The days of frantically figuring a proper tip may be numbered.
Leaving a gratuity of 15 percent or more on your dinner tab is an American custom at sit-down restaurants. However, a trend is emerging to replace this system of gratuity and include the service on menu prices.
In Washington, the minimum wage is $9.47 per hour. Washington is one of seven states to require the same wage for tipped employees. In many other states, wait staff are paid as little as $2.16 per hour, making most of their income in tips.
In a no-tipping model, restaurants either add a flat service charge to the total bill, or just incorporate the cost of service into the price of each item on the menu. Staff normally compensated by customer tips, are instead paid more standard wages.
Three factors are pushing restaurants to rethink the gratuity based model of compensation: Local increases in minimum wage laws, the need to keep talent in the kitchen, and a desire for the employer to control performance incentives.
Seattle and other major metropolitan areas are raising the minimum wage to $15 for most employers. The minimum wage increase for tipped employees is rising at a lower rate, but employers must guarantee the minimum hourly wage. This rise in minimum wages increases employers cost for traditionally base-wage jobs like bussers and host services. Moving to a service inclusive model allows creates an income stream for the owner to offset these costs.

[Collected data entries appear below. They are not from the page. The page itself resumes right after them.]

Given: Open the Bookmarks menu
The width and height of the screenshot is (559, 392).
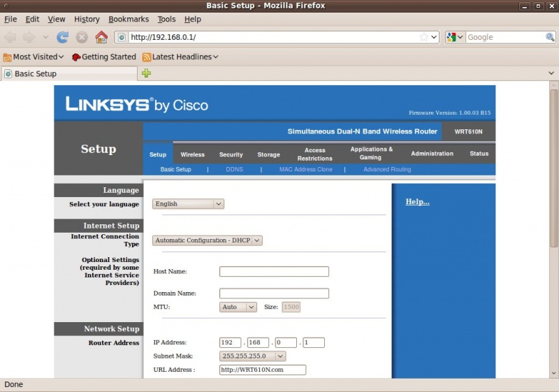Looking at the screenshot, I should [129, 19].
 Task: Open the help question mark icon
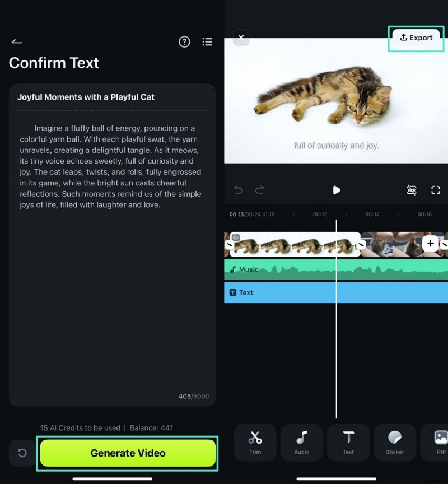184,42
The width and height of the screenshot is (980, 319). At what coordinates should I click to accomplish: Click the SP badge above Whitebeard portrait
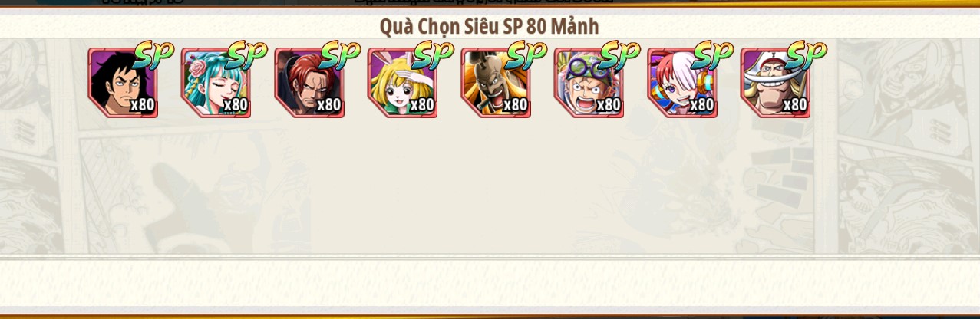pyautogui.click(x=806, y=55)
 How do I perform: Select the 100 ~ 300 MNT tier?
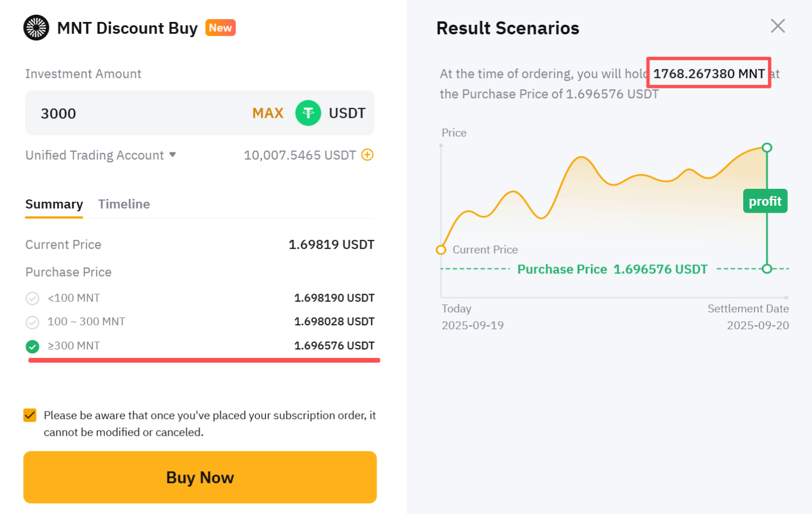[33, 322]
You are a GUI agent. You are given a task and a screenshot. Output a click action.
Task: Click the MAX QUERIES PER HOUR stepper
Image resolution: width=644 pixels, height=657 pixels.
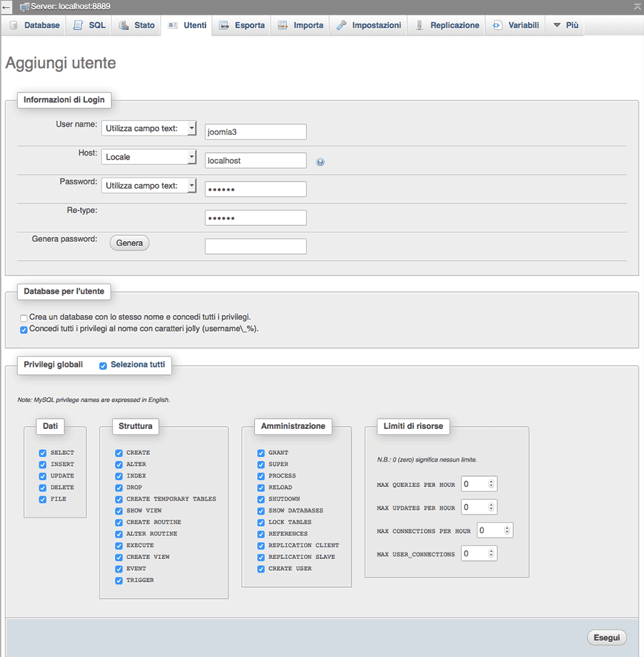(x=491, y=484)
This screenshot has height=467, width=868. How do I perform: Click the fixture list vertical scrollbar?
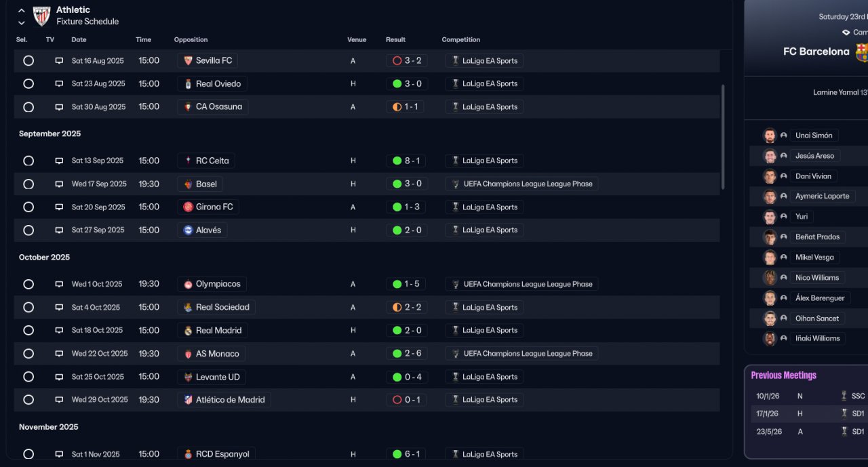(723, 136)
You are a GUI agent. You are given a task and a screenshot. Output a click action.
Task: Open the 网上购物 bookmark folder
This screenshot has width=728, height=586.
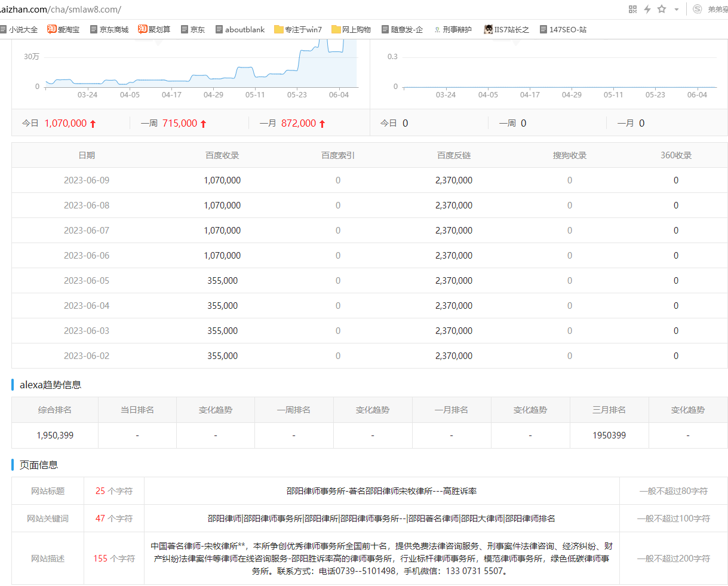pos(351,29)
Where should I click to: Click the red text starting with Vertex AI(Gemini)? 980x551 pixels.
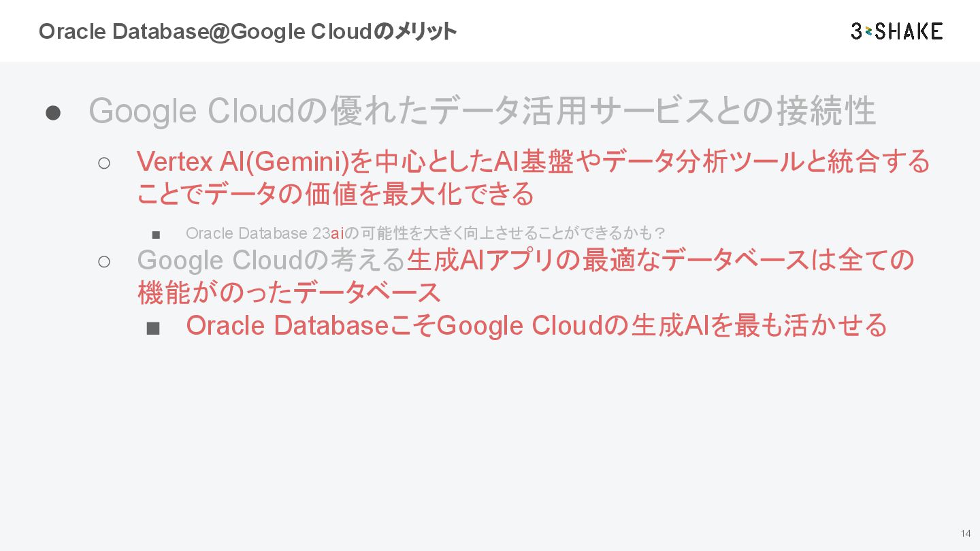(x=533, y=162)
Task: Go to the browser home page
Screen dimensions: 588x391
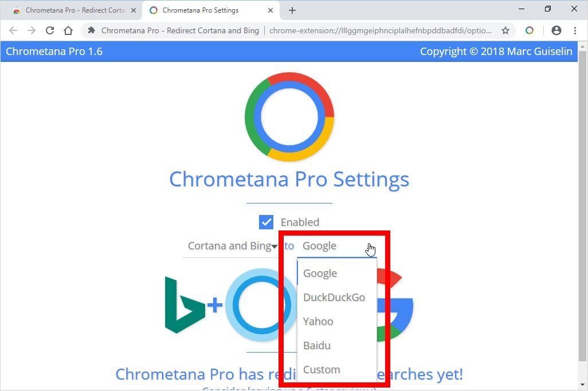Action: [x=68, y=30]
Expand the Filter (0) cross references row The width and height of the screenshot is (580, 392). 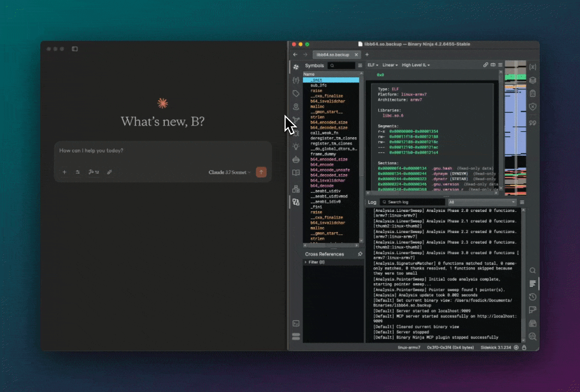coord(306,262)
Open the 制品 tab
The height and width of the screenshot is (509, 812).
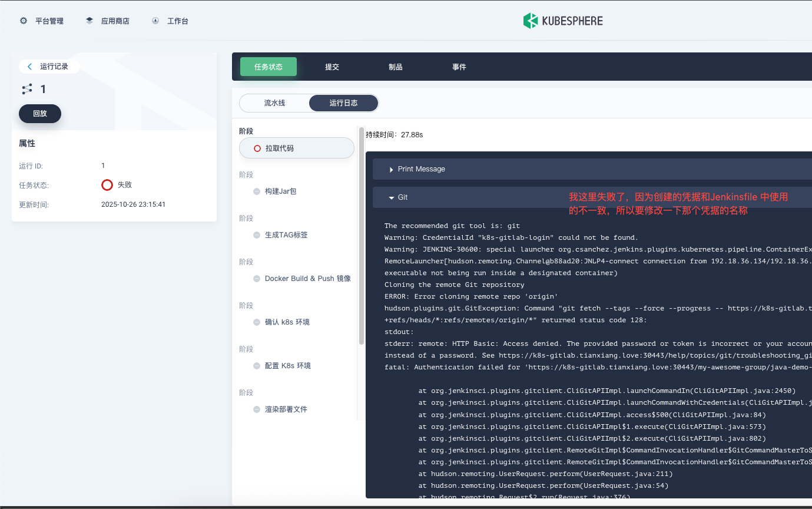(x=396, y=67)
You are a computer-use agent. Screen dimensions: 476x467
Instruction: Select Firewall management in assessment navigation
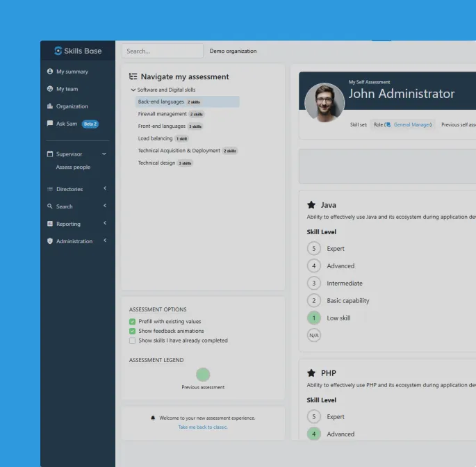(x=162, y=114)
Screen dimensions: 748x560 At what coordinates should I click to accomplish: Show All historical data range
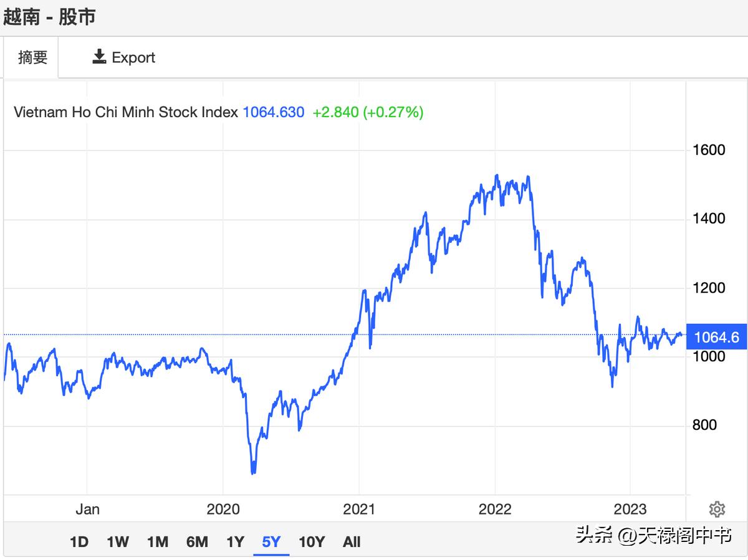[x=352, y=542]
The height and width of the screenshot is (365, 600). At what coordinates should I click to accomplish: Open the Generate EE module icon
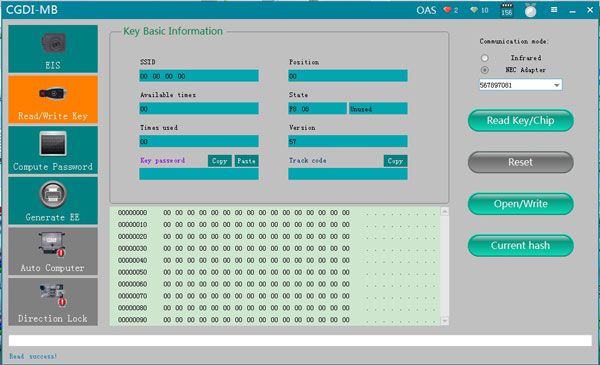(x=53, y=195)

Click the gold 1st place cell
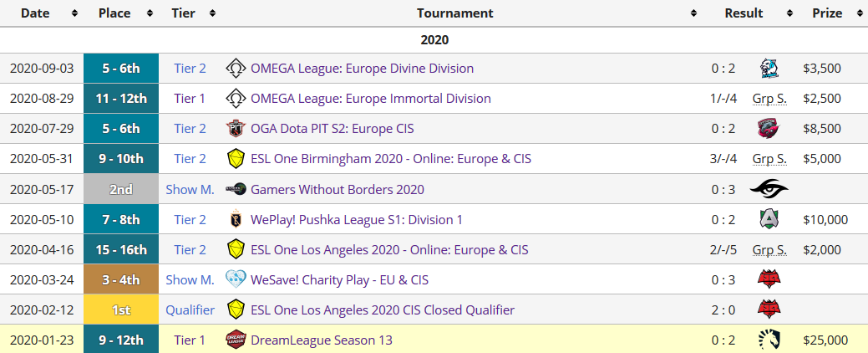click(x=121, y=310)
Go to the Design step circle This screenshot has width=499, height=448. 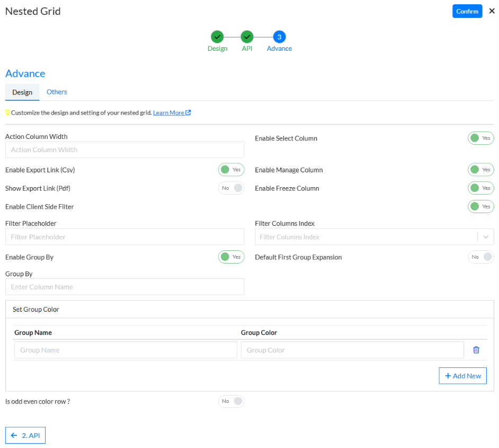point(217,37)
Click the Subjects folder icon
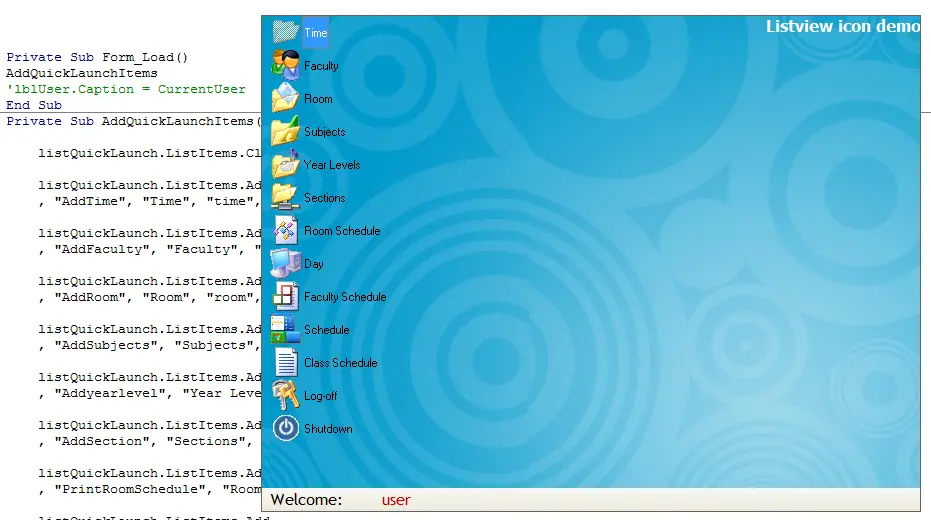Image resolution: width=931 pixels, height=520 pixels. (x=286, y=131)
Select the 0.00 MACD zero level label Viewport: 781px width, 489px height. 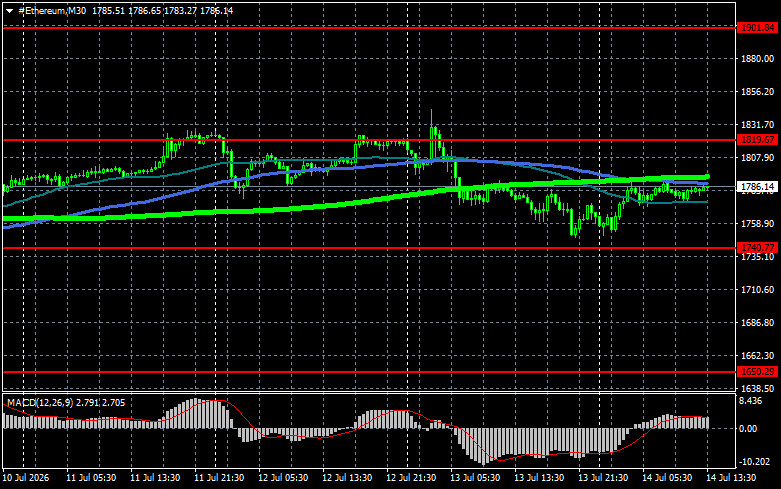click(748, 429)
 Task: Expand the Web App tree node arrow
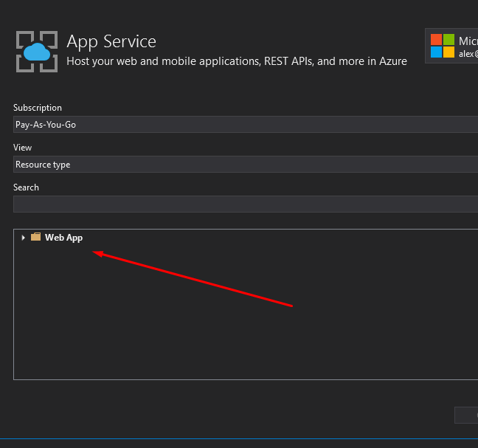point(24,238)
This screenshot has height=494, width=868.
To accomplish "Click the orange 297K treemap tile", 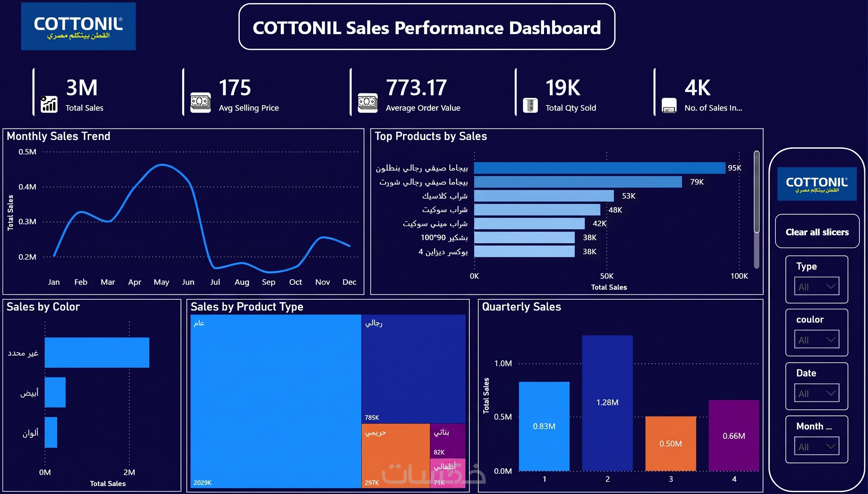I will click(x=396, y=456).
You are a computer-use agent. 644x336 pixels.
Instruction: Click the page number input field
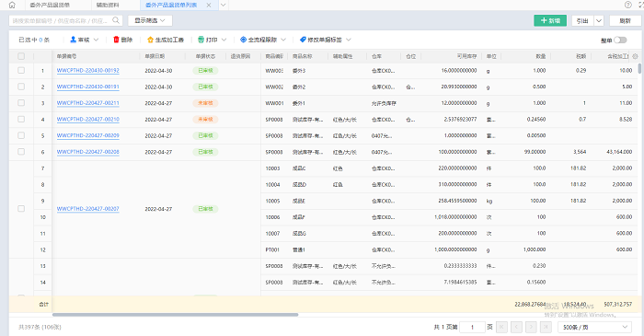pos(472,327)
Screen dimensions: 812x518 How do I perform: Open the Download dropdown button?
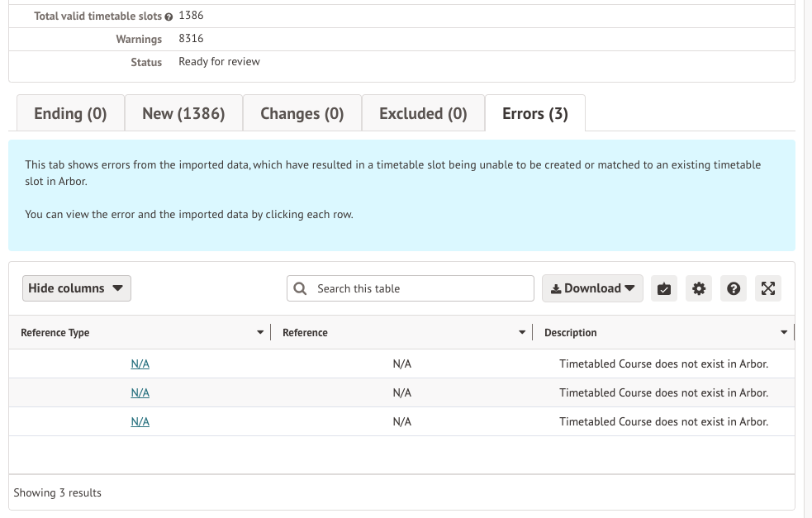592,288
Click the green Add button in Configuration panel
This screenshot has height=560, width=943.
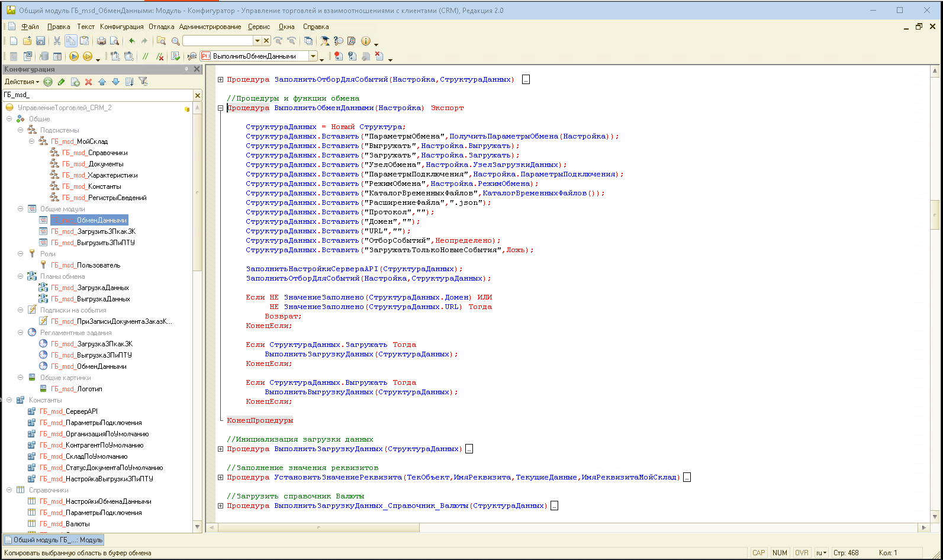[48, 82]
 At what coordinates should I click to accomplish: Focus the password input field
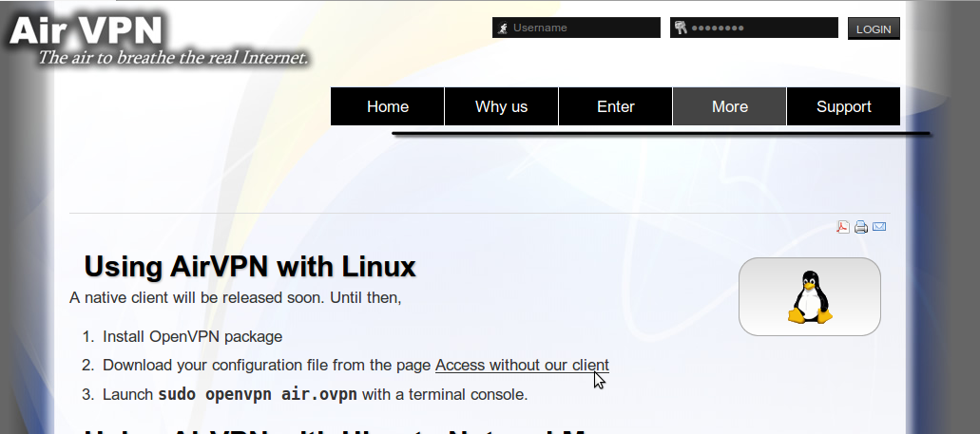pos(761,28)
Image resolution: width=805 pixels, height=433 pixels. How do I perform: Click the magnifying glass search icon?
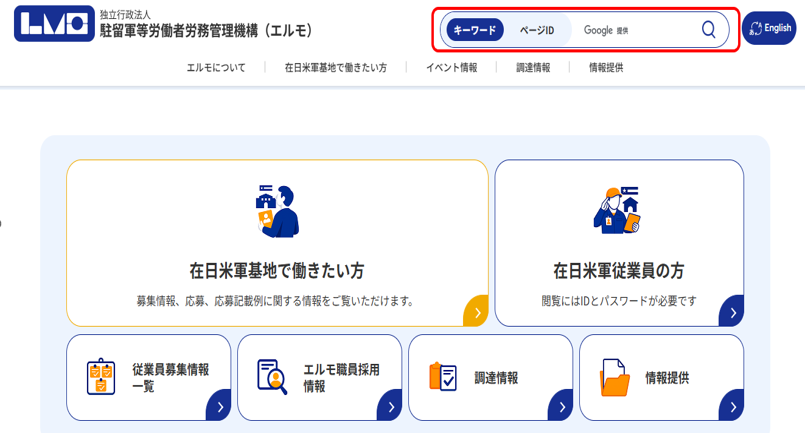click(708, 30)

Additionally, as menu prices have increased, wait staff have seen a disproportionate rise in income versus skilled culinary staff. Collecting a service fee allows owners to spread the wealth between the front and back of the house. Retaining high-quality chefs and cooks improves the overall customer experience driving return business key to restaurant profitability.
Finally, in the gratuity model, compensation is not tied to employer evaluations or standards of service. For example, restaurant management wanting to push a particular item or level of service did not have a direct way to compensate wait staff for success. Additionally, a server might be incentivized to provide lower quality service to a table perceived as likely to tip less than one with a potential higher return. Providing salaried structures with employer-driven incentives and bonuses helps restaurants deliver uniform service and drive top line growth.
So, is moving your restaurant to a service included model a good strategy? The answer depends on your customers and business model.
So far, most restaurants moving to the no-tipping model are higher-end establishments as opposed to fast casual restaurants. At this price point, customers expect both high quality and innovative food along with professional table service and are far less sensitive to a few dollars difference in menu items.
Restaurants competing in a highly price-sensitive environment may not find this to be the best strategy. Increasingly, customers check menu prices online or on mobile apps and may choose your competitor without fully weighing the cost of the gratuity.
Additionally, if service staff and the atmosphere are your competitive advantages, you may not want to risk losing key staff providing the experiential part of dining out and motivated by high customer tips.
From fast foot to fine dining, restaurants operate in a highly competitive and volatile marketplace. As labor markets tighten and wage floors increase, the no-tipping option may make the days of mentally calculating that tip just a memory.
Ryan Davis is dean of business and applied technology at Everett Community College.